Just in

Great Lives/Radio 4

One of my favourite radio programmes is Great Lives, well presented by ex-Tory politician Mathew Parris.

The format is one person advocates a great life and an expert supplies further detail.

Like most of programmes on the BBC these days it has been railroaded and become a feminist platform.

Yesterday’s programme featured Jane Austen and sure enough her advocate, who led the campaign for her to be on the new £10 note, lauded Jane Austen as the poster girl for feminism.

Much was made of the critique she has had to suffer in reputation for never marrying.

When the expert spoke she gave a more objective view. Jane Austen was the daughter of a vicar who died relatively young and she grew up with her brothers. She had difficulty in getting anything published under her own name.

Both man and woman would readily admit and admire Jane Austen’s prowess as a writer: her powers of observation and description, her story-telling put up there with the great beasts of English literature.

But can you honestly claim as her advocate did that she suffered as she was expected to be married and bear 12 children and not a writer?

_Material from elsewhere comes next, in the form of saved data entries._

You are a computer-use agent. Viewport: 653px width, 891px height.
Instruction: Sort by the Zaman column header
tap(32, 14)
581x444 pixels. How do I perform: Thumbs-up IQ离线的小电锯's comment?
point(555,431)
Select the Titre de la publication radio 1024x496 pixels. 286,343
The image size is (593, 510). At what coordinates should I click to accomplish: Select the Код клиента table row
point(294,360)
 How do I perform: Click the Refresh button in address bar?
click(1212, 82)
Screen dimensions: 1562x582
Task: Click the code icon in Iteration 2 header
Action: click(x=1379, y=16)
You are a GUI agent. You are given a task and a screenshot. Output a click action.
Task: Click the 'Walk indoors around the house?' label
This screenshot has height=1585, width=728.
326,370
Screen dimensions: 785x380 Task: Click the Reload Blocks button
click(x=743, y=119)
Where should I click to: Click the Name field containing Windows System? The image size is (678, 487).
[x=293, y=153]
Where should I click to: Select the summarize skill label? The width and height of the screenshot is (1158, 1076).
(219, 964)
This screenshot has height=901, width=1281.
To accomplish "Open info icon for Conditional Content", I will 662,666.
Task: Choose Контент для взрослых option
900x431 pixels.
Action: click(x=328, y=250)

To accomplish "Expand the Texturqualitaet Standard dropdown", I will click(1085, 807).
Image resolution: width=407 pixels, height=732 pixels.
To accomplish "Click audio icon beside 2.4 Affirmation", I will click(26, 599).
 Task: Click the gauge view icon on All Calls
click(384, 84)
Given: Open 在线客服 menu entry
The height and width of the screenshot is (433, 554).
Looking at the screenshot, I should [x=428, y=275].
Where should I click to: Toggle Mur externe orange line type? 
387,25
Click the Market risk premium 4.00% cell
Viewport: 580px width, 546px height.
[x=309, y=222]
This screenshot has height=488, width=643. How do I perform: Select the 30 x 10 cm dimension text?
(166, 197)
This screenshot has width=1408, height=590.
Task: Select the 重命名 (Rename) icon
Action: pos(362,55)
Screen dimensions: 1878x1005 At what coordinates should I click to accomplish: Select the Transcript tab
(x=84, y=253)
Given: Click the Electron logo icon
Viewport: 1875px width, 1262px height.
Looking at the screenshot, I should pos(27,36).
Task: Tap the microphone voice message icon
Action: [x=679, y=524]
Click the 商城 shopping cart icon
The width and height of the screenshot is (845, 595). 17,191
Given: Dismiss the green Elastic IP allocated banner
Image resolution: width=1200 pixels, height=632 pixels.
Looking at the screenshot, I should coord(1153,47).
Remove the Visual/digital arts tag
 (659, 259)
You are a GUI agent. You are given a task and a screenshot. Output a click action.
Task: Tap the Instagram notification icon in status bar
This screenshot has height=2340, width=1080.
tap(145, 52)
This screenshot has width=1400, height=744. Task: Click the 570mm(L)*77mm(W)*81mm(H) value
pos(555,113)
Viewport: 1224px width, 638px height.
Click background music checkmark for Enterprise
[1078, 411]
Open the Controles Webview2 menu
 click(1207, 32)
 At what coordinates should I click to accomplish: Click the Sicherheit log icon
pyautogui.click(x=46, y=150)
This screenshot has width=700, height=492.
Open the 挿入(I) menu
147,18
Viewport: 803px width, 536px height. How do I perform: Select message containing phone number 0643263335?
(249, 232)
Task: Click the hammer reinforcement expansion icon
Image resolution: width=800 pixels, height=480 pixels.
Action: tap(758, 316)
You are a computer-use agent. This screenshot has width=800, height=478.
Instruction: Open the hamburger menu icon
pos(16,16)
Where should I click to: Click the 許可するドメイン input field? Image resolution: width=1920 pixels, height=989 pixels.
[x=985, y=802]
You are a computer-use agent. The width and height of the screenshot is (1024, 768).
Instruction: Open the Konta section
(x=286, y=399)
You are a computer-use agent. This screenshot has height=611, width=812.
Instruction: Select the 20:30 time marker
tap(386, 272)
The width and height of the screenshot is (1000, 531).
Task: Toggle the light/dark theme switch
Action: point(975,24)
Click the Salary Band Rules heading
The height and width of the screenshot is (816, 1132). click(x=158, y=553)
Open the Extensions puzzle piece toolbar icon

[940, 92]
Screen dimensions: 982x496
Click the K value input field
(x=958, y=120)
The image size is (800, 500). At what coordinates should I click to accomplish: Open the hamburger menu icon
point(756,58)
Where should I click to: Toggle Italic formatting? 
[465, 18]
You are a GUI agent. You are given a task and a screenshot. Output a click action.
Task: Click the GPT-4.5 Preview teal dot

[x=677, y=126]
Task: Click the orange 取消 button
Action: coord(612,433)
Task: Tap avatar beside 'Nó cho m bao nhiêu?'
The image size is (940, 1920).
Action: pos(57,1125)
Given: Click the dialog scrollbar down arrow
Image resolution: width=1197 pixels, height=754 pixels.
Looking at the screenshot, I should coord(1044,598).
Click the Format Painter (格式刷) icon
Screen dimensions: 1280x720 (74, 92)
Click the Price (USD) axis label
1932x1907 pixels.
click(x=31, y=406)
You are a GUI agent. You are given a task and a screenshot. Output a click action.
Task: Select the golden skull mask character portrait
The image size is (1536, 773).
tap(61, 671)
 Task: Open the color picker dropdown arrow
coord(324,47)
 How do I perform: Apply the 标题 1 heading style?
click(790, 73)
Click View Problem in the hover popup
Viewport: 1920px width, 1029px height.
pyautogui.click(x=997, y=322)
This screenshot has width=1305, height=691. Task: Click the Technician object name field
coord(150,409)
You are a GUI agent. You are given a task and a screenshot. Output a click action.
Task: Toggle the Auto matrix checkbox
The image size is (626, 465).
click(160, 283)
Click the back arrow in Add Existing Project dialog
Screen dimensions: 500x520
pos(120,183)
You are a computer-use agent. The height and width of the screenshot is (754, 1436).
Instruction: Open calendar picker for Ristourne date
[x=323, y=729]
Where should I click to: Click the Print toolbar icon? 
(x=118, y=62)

Many great novels were written in tough conditions. J.D. Salinger kept a journal in his pocket during the Normandy landings in which he wrote Catcher in the Rye, one of the masterpieces of twentieth century literature.

There is a further fundamental point.

The BBC is a public service broadcaster with income taken from the population for a licence fee which is compulsory. However it has strayed from the Reithian ideals to indulge those with a very personal agenda.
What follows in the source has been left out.